> DOCUMENT EXTRACT:
* * * *

[asdf-devel] Make the CL syntax predictable

Faré fahree at gmail.com
Fri Mar 14 22:48:53 UTC 2014


On Fri, Mar 14, 2014 at 6:10 PM, Robert Goldman <rpgoldman at sift.net> wrote:
> Quick follow-up: what about blowing this discussion into launchpad under
> the rubric of "Manage CL syntax" or something like that.
>
> I would prefer not to lose the discussion.
>
> I believe this is a place where a tool like POIU or XCVB really veers
> away from vanilla CL usage.
>
> Vanilla CL usage encourages* actions during building that side-effect
> the global state of the image.  These actions may be bad if one wishes
> to build individual components in multiple different CL images.  But
> they are natural to people developing code incrementally and
> interactively using a REPL.
>
> I don't want ASDF to drift into being a tool that prescriptively moves
> people away from that practice.  I think that's too presumptive for a
> piece of infrastructure.  I don't think it's my job to wreck code, just
> because it's bad style.  And I don't think proper use of the readtable
> or of pretty-print dispatch is obvious enough that people will recover
> well if we mess with it.
>
> As you have said, I am inclined to be much more conservative about
> changes like this.
>
Here is my theory: safe code needs to respect hygiene, because you
never know which system are loaded before or after: it depends on the
overall plan of the toplevel target system. Therefore is it never
correct to rely on other systems having set a particular readtable,
and it is never correct to side-effect the current readtable into
something that modifies standard characters — or any character that
any other program might want to use, for the matter. If you
side-effect the readtable, and the readtable escapes, you are going to
hurt someone, somewhere.

* * * *

> SUPPLIED INFORMATION:
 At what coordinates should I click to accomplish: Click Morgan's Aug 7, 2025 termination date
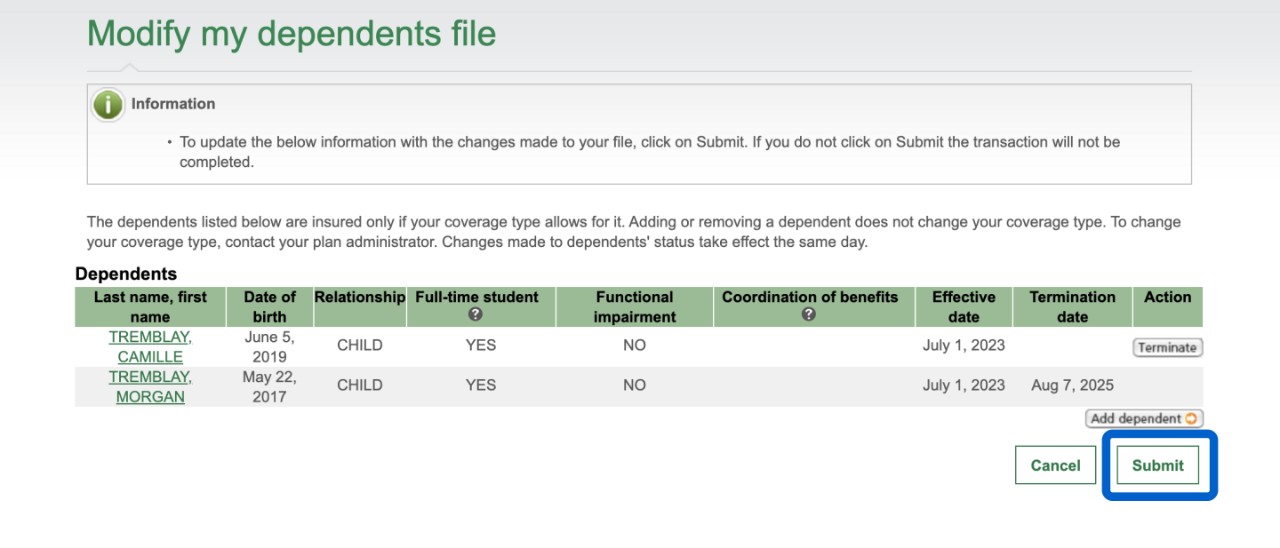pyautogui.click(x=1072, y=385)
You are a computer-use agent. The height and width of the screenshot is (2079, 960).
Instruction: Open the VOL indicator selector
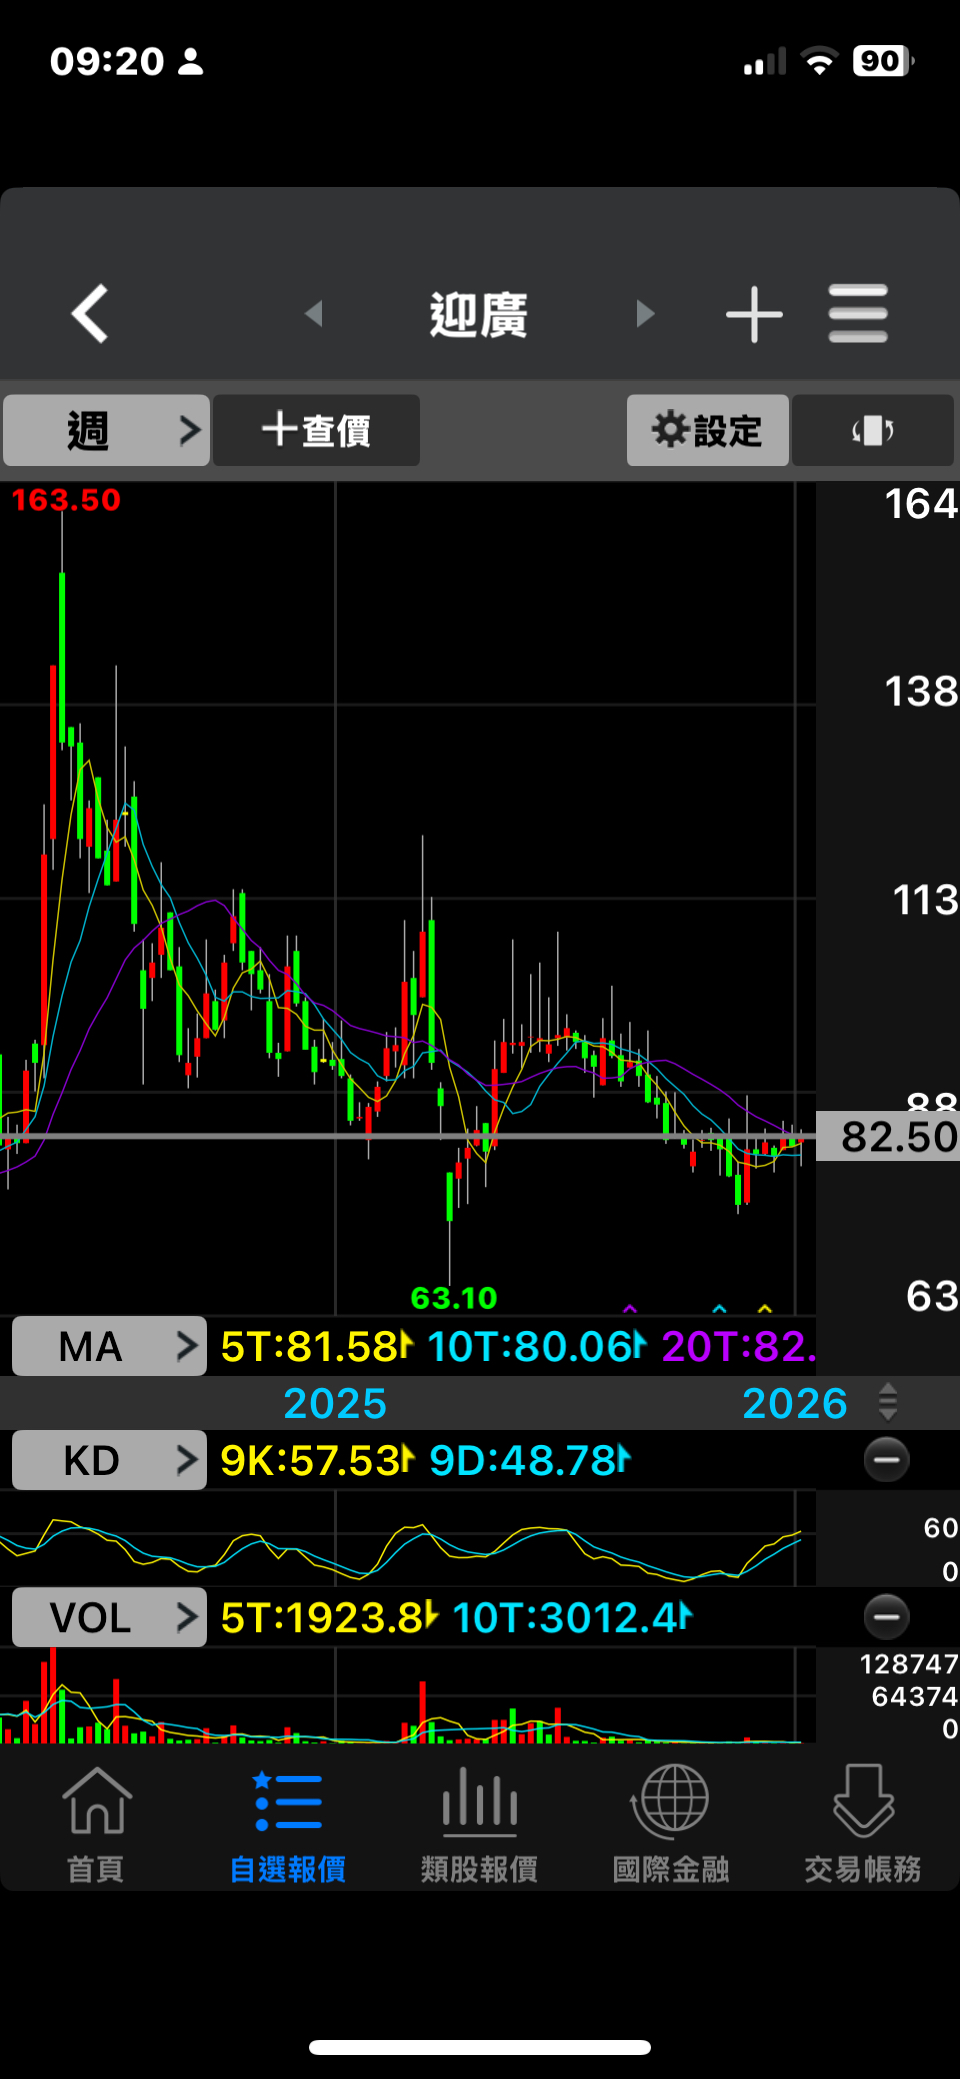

* * * *

> INSTRUCTIONS:
**1)** Please condense the paragraph of the ASDF mailing-list post that begins "Here is my theory" into a shorter version that keeps its main points.
**2)** In the ASDF mailing-list post, substitute "the issue tracker" for "launchpad" and give the stretch from "[asdf-devel] Make the" through "something like that." again.

> ANSWER LIST:
**1)** Safe code must respect hygiene, because which systems load before or after it depends on the overall plan of the toplevel target system. So code should never rely on another system having set a particular readtable. It should also never change the current readtable in a way that modifies standard characters or any character another program might use. A side-effected readtable that escapes will hurt someone.

**2)**
[asdf-devel] Make the CL syntax predictable

Faré fahree at gmail.com
Fri Mar 14 22:48:53 UTC 2014


On Fri, Mar 14, 2014 at 6:10 PM, Robert Goldman <rpgoldman at sift.net> wrote:
> Quick follow-up: what about blowing this discussion into the issue tracker under
> the rubric of "Manage CL syntax" or something like that.